CHANGING THE FRAME
It could have been a lot different. After graduating from Gould in 2001, Ronan studied international business and economics at the University of New Hampshire. He interviewed with a big firm in Boston and was offered a job in finance. But it didn’t feel right, and he turned the position down. Instead, he followed his passion for wildlife and the outdoors and soon found himself working in Yosemite National Park
catching, banding, and monitoring spotted owls. He bought a camera just before he left for California in 2006.
“I had a curiosity about photography, though it wasn’t a driving force in any way. But when I went to Yosemite, it was this place of Ansel Adams, and the landscapes just got me incredibly excited. The valley, the mountains, and the big cliffs...it’s incredible. And, I had this view into an animal’s life that I never knew was possible. I became obsessed with photographing wildlife.”

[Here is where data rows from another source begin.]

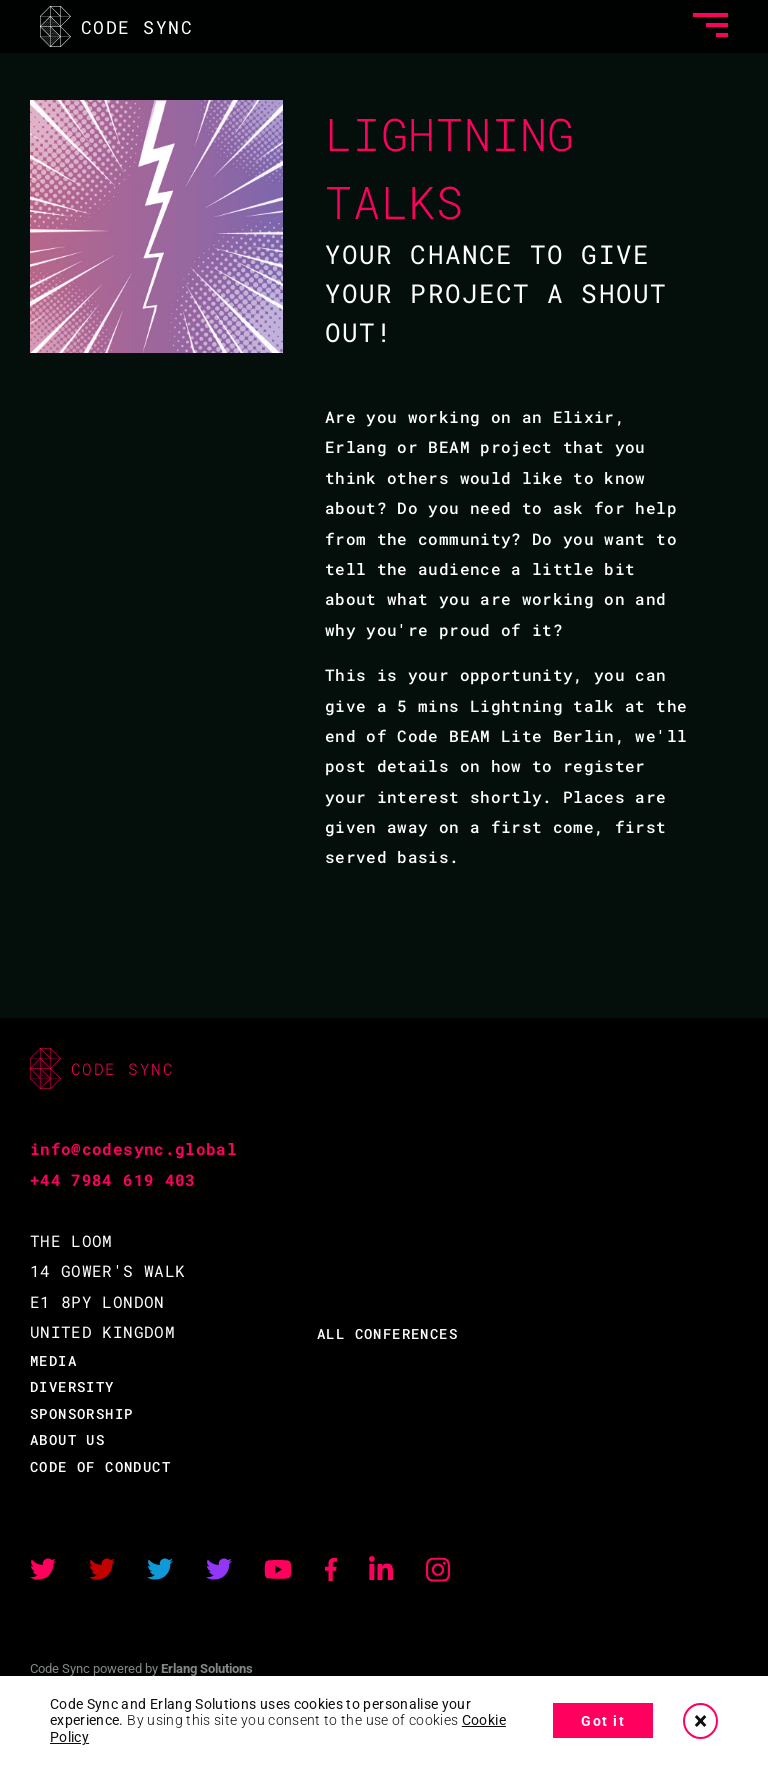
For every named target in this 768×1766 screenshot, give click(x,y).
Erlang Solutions (207, 1668)
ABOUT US (67, 1439)
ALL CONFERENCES (387, 1333)
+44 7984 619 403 (113, 1179)
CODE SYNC (116, 26)
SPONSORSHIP (81, 1413)
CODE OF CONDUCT (100, 1466)
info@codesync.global (133, 1148)
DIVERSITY (72, 1386)
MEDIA (53, 1360)
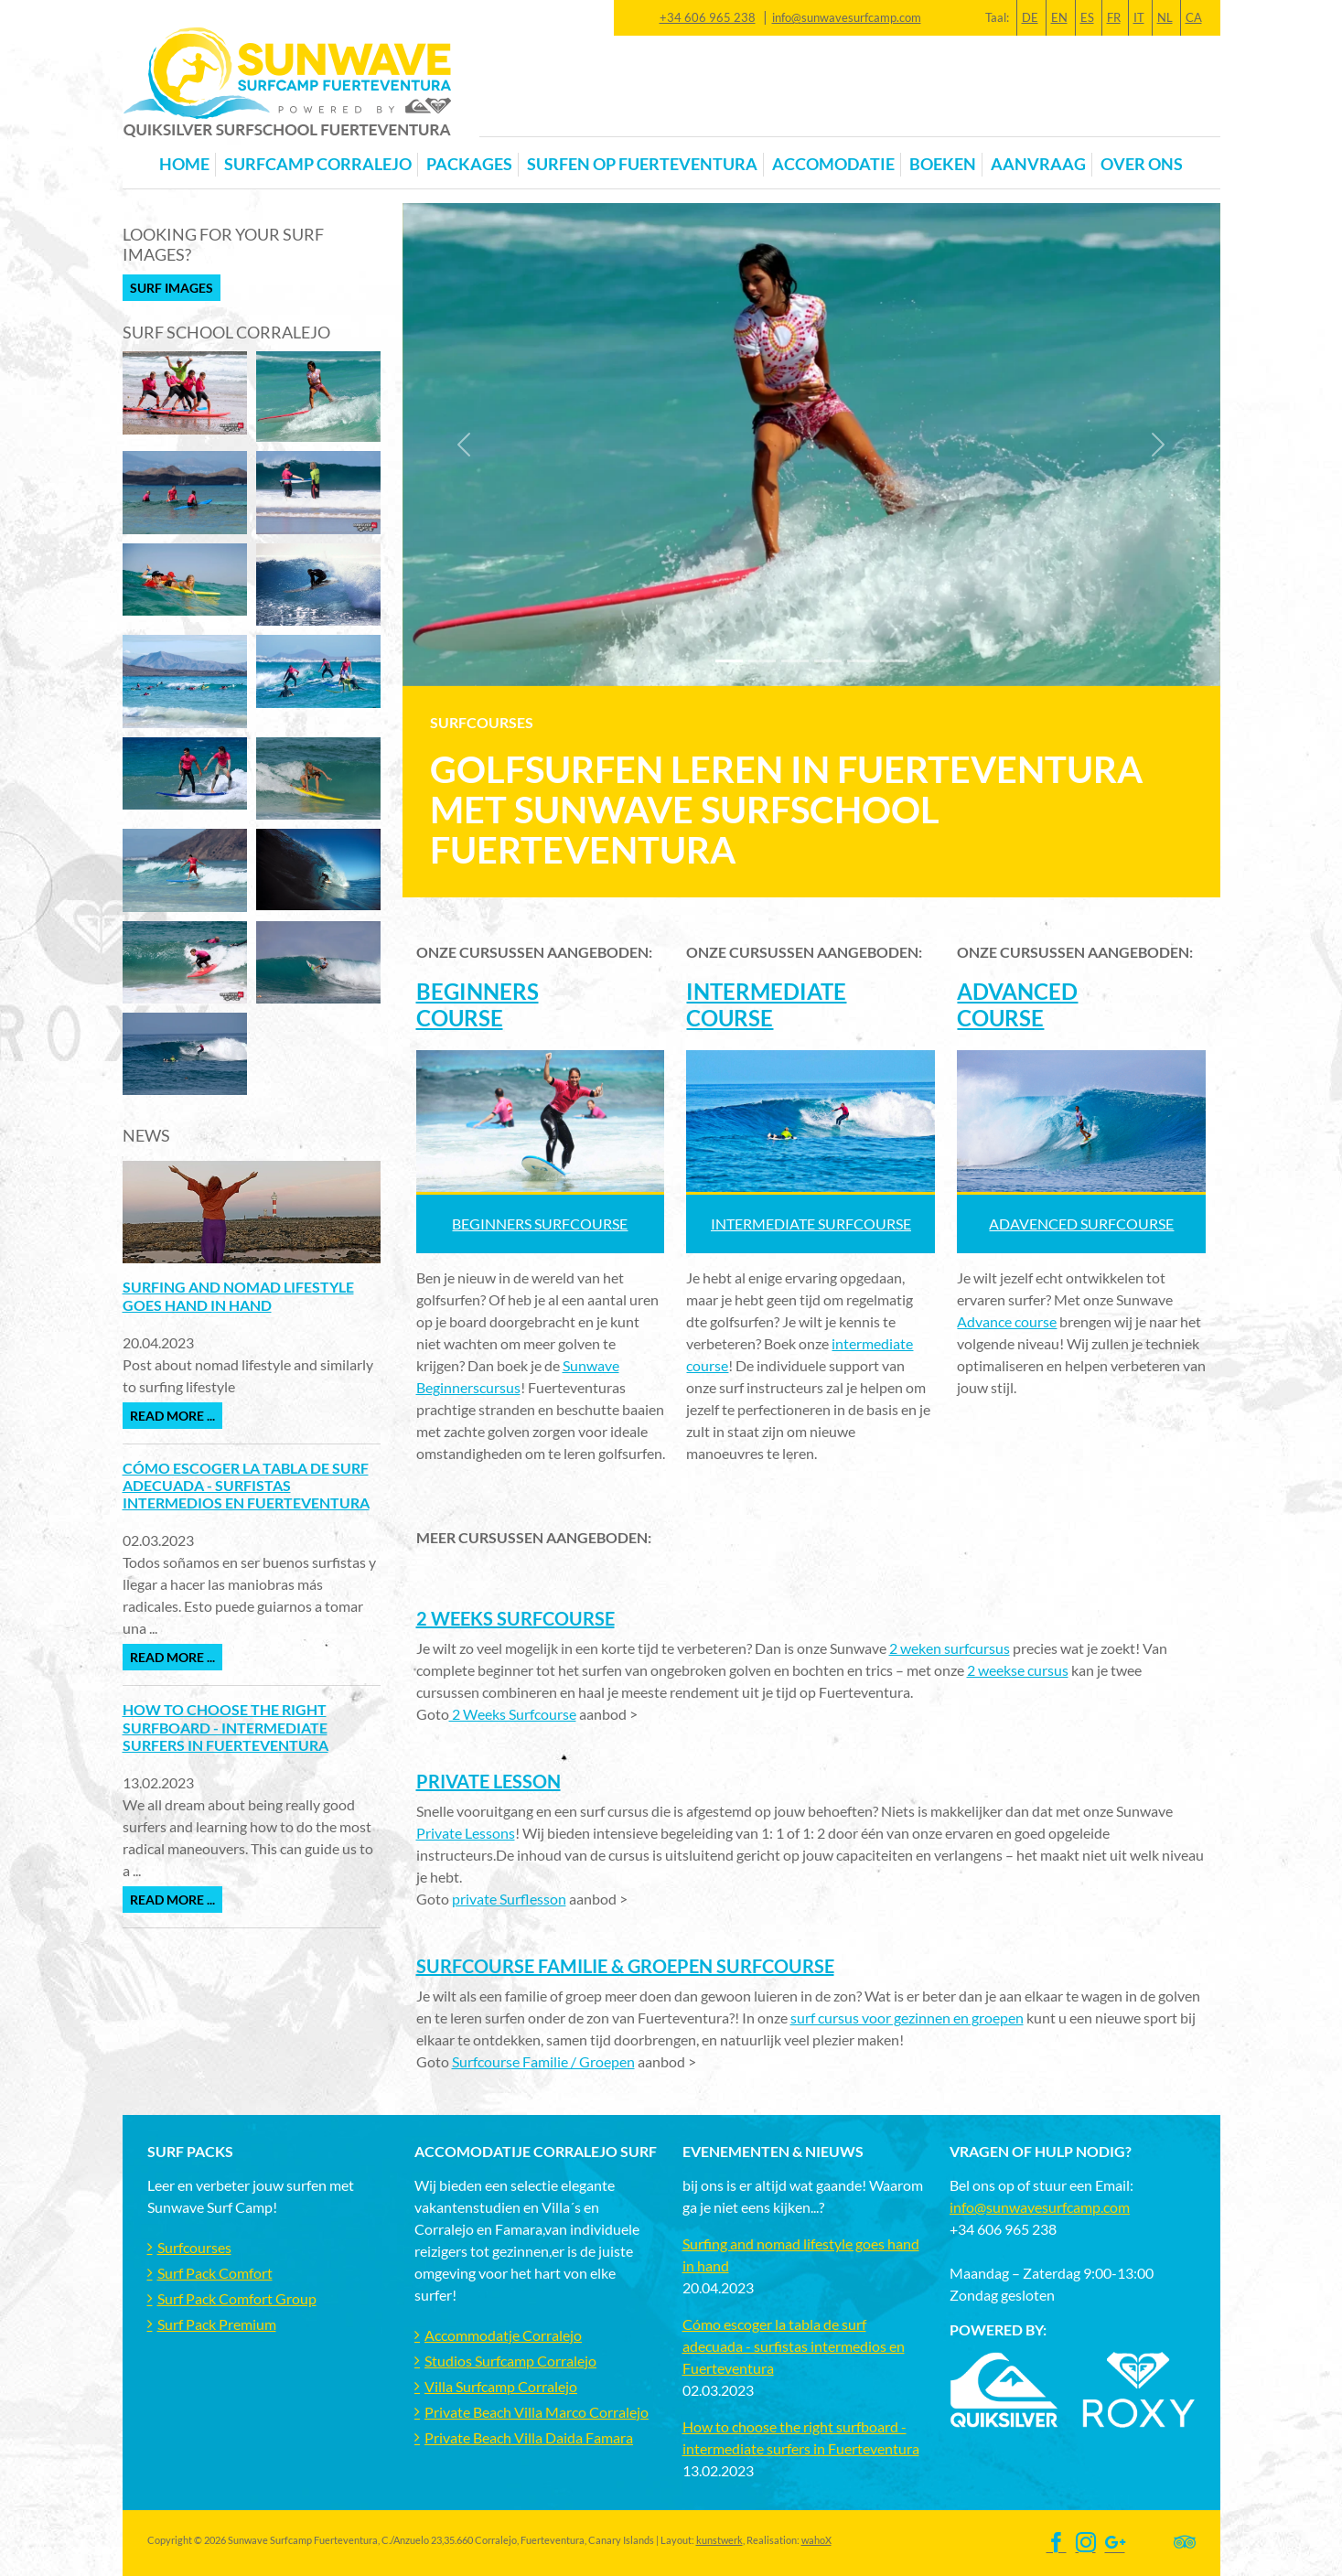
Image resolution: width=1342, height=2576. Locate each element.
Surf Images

He shot on film that first year, and kept a journal of every frame, meticulously cataloging his camera settings. “Wildlife biology and being in Yosemite. That was the start. I was hooked, that was my spark. That is what I wanted to be doing.”
LOOKING THROUGH A DIFFERENT LENS
Spotted owls led to a job monitoring marine mammals and sea turtles from ships that were mapping the seafloor for oil and gas. It was most likely a public relations move for the corporation, still, it afforded him long breaks between trips, and it brought him to Africa for the first time.
He took photos everywhere he went. Photography was what he wanted to do, but he still didn’t see it as a viable career. “The goal wasn’t to be a photographer. I didn’t know what that meant. I didn’t know what it was to work for National Geographic. I thought photography was selling prints and doing workshops. I didn’t know anything about storytelling or the journalism element of it. I had no idea.” He spent all of the money he had at the time on an expensive 800mm telephoto lens and was preoccupied with capturing the closest, most detailed portraits of animals.
It wasn’t until 2011 when he was in Uganda’s Kibale Forest National Park with Caroline that his thinking about the photographic medium began to shift. Those close-up images were impressive, but they didn’t tell a story.